Jean semblait un somnambule qui marche sans écouter ni voir.

— Si c’est possible, reprenait Polyte, de perdre comme cela 4,000 francs, en un coup de carte !… De l’argent sûr qu’on pouvait mettre dans sa poche et emporter très-bien… Et dire que je n’étais pas là pour te fermer la bouche, en criant : Ne l’écoutez pas, il est fou !… Car tu es fou, mon garçon, ou je veux être pendu !

Jean poussait de gros soupirs. Polyte et lui venaient de s’engager dans la rue Rambuteau, large voie qui fera pénétrer jusqu’aux coins les plus reculés du Marais la belle civilisation de la pointe Saint-Eustache.

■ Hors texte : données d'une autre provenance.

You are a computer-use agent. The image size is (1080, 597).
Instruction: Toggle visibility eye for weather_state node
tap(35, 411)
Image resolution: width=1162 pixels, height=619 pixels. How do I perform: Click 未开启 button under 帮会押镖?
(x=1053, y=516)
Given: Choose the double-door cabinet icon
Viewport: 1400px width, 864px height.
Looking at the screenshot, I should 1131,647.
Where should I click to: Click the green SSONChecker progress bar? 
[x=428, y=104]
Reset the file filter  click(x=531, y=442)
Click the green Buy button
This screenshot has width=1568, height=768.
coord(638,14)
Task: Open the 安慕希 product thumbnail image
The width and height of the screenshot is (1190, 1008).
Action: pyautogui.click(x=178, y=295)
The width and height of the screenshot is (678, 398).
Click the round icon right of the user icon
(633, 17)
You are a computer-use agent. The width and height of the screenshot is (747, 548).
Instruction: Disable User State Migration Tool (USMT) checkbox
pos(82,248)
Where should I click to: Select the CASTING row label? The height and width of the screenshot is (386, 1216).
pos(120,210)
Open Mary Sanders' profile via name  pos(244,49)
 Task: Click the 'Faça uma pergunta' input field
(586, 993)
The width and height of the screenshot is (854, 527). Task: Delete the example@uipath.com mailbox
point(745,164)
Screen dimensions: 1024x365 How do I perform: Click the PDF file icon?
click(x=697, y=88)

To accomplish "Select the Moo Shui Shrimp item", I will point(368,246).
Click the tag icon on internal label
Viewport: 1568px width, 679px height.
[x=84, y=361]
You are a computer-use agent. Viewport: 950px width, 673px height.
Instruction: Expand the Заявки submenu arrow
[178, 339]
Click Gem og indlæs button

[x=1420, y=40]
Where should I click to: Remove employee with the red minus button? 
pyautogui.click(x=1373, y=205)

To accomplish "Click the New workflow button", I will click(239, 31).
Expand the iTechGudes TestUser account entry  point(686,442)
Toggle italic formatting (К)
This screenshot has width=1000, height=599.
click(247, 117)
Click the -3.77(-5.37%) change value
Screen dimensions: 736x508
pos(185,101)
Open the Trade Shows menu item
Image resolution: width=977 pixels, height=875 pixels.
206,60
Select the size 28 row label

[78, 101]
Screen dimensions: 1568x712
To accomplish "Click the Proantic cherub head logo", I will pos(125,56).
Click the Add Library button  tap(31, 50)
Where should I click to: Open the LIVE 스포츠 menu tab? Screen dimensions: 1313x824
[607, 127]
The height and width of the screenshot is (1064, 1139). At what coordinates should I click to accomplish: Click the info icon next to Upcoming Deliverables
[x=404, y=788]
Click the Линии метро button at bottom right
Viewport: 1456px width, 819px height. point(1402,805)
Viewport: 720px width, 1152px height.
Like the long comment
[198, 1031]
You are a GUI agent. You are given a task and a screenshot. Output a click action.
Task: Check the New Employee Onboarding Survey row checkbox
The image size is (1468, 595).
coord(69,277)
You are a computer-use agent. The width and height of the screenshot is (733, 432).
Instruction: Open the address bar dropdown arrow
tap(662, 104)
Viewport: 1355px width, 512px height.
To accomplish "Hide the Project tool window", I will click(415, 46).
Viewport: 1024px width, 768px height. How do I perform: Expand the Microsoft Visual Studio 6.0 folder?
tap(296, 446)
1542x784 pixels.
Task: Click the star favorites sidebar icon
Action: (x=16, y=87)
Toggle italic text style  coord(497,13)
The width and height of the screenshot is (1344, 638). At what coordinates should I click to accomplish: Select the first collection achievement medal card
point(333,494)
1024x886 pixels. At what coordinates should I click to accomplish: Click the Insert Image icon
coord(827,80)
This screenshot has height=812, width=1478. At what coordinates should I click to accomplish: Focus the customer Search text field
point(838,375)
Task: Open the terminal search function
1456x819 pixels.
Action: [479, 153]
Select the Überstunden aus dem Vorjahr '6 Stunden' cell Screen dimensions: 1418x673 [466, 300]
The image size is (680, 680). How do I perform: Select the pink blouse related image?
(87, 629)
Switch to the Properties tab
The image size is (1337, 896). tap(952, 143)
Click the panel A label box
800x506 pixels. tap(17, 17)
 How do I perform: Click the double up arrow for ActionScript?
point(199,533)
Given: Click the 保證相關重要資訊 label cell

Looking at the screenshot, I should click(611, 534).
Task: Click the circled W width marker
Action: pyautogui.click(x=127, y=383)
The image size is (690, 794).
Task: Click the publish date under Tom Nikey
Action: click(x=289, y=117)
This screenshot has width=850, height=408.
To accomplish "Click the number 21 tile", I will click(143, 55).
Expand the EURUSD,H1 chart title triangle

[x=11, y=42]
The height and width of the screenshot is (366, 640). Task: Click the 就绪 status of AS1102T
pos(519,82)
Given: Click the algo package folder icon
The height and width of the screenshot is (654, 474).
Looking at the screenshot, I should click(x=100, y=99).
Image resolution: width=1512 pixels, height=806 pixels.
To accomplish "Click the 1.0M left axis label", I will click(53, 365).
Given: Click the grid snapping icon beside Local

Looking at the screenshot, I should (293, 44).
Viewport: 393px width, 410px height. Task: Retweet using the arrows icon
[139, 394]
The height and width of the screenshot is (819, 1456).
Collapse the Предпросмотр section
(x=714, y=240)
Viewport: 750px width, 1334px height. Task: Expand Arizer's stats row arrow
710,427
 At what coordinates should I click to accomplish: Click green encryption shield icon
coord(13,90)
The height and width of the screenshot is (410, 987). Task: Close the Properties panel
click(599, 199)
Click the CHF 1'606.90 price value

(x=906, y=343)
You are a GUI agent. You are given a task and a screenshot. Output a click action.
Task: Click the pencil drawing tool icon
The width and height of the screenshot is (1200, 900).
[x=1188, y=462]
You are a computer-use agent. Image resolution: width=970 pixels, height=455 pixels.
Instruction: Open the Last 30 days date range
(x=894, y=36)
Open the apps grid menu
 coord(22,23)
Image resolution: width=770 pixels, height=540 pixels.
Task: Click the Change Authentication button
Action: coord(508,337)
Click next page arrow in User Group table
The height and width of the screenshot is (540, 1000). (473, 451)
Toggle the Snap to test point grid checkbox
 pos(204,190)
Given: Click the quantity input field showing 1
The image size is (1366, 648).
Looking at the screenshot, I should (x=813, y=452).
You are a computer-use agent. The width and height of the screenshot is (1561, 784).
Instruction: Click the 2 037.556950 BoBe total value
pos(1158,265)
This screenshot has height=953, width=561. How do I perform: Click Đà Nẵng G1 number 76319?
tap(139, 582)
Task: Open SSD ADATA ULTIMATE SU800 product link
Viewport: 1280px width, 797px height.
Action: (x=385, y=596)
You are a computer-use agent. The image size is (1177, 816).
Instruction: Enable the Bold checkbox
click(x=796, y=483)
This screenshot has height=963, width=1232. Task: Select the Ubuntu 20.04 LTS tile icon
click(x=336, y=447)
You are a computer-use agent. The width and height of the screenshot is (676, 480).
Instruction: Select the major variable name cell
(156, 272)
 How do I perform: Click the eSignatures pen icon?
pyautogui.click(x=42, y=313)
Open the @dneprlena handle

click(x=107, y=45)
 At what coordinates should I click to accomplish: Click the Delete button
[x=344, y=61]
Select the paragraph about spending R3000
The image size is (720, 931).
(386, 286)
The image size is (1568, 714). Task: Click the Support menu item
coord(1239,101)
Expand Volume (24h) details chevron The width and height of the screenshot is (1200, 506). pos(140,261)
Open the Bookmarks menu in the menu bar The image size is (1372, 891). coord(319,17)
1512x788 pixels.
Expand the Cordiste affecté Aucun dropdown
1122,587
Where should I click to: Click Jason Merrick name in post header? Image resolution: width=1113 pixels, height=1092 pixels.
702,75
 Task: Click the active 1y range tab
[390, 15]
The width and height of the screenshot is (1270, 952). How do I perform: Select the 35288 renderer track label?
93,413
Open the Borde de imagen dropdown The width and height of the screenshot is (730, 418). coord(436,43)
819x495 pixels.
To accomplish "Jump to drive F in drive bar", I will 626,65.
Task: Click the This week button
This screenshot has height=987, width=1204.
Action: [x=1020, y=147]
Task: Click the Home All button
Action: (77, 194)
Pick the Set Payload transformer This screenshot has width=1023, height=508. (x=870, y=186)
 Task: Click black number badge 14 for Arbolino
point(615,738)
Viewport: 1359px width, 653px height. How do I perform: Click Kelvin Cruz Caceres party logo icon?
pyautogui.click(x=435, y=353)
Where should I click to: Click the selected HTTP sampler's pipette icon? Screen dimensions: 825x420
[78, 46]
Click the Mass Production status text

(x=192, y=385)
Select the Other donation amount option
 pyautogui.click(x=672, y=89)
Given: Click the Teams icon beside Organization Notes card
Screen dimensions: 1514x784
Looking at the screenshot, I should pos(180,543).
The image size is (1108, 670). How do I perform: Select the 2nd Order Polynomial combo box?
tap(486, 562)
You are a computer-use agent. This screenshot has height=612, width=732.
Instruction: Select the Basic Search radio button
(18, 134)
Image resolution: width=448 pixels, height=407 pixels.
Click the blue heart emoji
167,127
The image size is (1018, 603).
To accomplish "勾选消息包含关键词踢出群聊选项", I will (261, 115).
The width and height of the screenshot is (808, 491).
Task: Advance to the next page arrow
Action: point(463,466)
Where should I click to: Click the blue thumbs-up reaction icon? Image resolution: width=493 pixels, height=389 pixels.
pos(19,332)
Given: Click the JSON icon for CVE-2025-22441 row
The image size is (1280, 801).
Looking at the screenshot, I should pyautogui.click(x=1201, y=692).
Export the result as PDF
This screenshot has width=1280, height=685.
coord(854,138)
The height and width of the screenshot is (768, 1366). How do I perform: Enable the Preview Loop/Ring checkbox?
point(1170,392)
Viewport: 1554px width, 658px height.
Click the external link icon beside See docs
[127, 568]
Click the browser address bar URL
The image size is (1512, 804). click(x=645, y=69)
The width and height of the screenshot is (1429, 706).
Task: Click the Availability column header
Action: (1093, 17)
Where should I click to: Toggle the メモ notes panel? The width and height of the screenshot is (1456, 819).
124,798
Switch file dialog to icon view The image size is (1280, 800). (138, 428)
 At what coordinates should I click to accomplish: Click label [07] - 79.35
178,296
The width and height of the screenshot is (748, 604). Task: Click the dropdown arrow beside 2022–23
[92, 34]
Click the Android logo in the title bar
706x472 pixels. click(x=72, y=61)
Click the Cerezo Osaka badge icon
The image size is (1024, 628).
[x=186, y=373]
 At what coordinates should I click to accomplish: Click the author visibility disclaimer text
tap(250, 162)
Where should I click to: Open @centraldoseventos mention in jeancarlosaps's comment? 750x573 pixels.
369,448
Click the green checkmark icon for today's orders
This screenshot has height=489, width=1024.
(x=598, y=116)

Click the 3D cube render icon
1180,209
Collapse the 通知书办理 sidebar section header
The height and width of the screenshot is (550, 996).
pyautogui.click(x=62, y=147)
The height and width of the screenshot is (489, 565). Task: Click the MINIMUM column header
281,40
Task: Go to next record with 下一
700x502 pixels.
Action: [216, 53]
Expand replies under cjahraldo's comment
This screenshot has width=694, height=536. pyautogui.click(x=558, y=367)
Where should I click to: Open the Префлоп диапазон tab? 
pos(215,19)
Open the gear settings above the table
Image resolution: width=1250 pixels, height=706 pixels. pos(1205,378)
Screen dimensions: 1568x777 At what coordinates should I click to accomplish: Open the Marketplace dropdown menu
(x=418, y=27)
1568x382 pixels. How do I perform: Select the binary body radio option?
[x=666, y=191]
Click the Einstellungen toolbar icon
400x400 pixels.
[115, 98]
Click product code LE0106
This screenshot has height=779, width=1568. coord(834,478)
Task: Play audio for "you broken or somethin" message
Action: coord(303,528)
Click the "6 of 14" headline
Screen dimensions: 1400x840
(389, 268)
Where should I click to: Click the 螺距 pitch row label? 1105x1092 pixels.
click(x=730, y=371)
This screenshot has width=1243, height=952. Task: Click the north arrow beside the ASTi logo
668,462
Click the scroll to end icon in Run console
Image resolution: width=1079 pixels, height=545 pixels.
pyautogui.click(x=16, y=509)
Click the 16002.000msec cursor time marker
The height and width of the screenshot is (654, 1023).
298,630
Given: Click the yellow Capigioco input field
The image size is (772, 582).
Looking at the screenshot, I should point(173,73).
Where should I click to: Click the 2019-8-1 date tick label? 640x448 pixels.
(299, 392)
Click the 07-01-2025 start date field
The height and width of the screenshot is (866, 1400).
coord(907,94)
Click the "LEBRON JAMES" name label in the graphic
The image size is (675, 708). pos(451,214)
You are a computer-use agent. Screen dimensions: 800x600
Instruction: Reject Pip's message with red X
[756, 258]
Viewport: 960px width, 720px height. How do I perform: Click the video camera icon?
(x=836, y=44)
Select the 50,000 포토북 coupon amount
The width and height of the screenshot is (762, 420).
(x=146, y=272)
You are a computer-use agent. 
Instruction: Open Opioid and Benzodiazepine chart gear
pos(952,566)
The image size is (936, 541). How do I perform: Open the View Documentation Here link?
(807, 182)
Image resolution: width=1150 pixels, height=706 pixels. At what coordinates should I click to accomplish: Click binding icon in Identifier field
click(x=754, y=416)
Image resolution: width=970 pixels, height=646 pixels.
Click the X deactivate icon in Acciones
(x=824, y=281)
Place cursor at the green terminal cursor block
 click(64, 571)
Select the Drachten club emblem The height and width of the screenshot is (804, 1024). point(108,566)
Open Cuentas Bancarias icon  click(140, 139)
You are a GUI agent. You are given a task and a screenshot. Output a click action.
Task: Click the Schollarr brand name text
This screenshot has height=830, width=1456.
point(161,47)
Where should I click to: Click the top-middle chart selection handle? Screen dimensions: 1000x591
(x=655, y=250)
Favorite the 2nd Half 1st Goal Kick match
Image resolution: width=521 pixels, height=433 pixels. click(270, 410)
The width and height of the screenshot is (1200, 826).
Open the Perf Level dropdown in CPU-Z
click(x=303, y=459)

Tandis que Polyte radotait ses inutiles reproches, une réaction se faisait chez le joueur d’orgue ; son abattement cédait de nouveau à la fièvre. Il s’éveillait peu à peu ; son pas traînant et lourd se relevait par saccades ; il murmurait des paroles sans suite, que son geste convulsif accompagnait au hasard.

Au bout d’un quart d’heure de marche, il s’arrêta brusquement sur la chaussée boueuse de la rue du Temple.